((
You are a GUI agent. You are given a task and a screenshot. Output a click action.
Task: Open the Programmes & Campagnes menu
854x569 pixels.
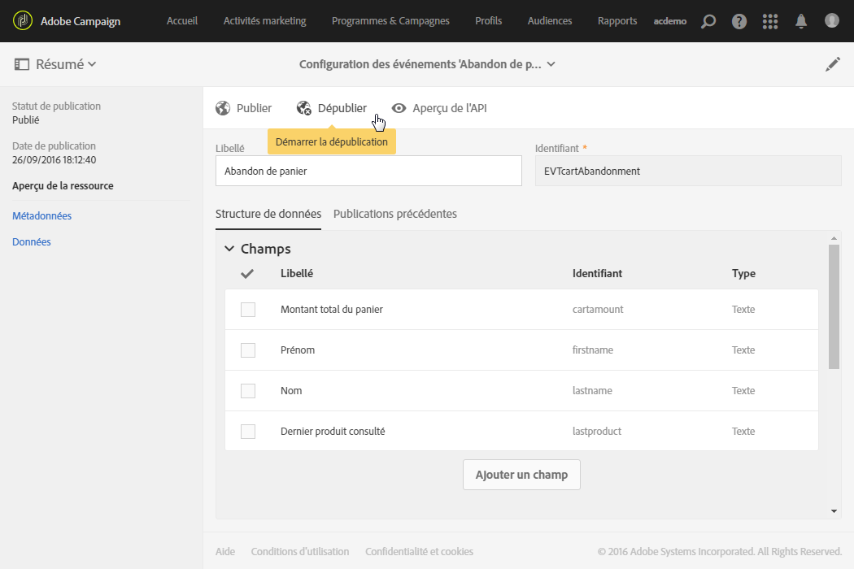coord(390,21)
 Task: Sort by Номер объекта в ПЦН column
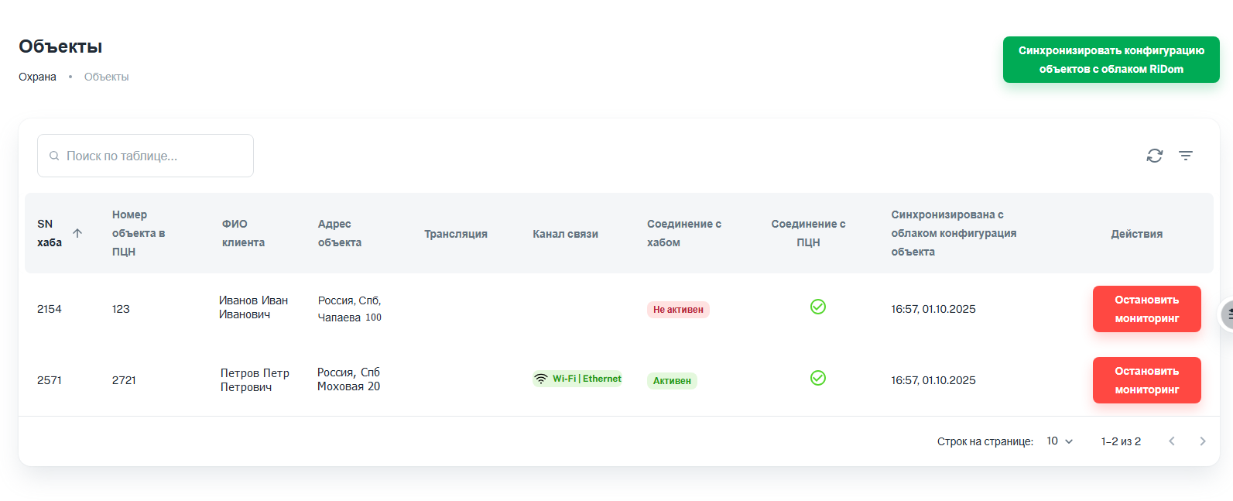(x=138, y=233)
))
Beginning at the line that contains "Task: Open the Programmes & Campagnes menu" and ending at the last line of the data, return each line exactly; no picture belongs in the copy.

SOLUTION TO THIS PROBLEM —
Task: Open the Programmes & Campagnes menu
854x569 pixels.
coord(390,21)
 Task: Sort by Номер объекта в ПЦН column
(x=138, y=233)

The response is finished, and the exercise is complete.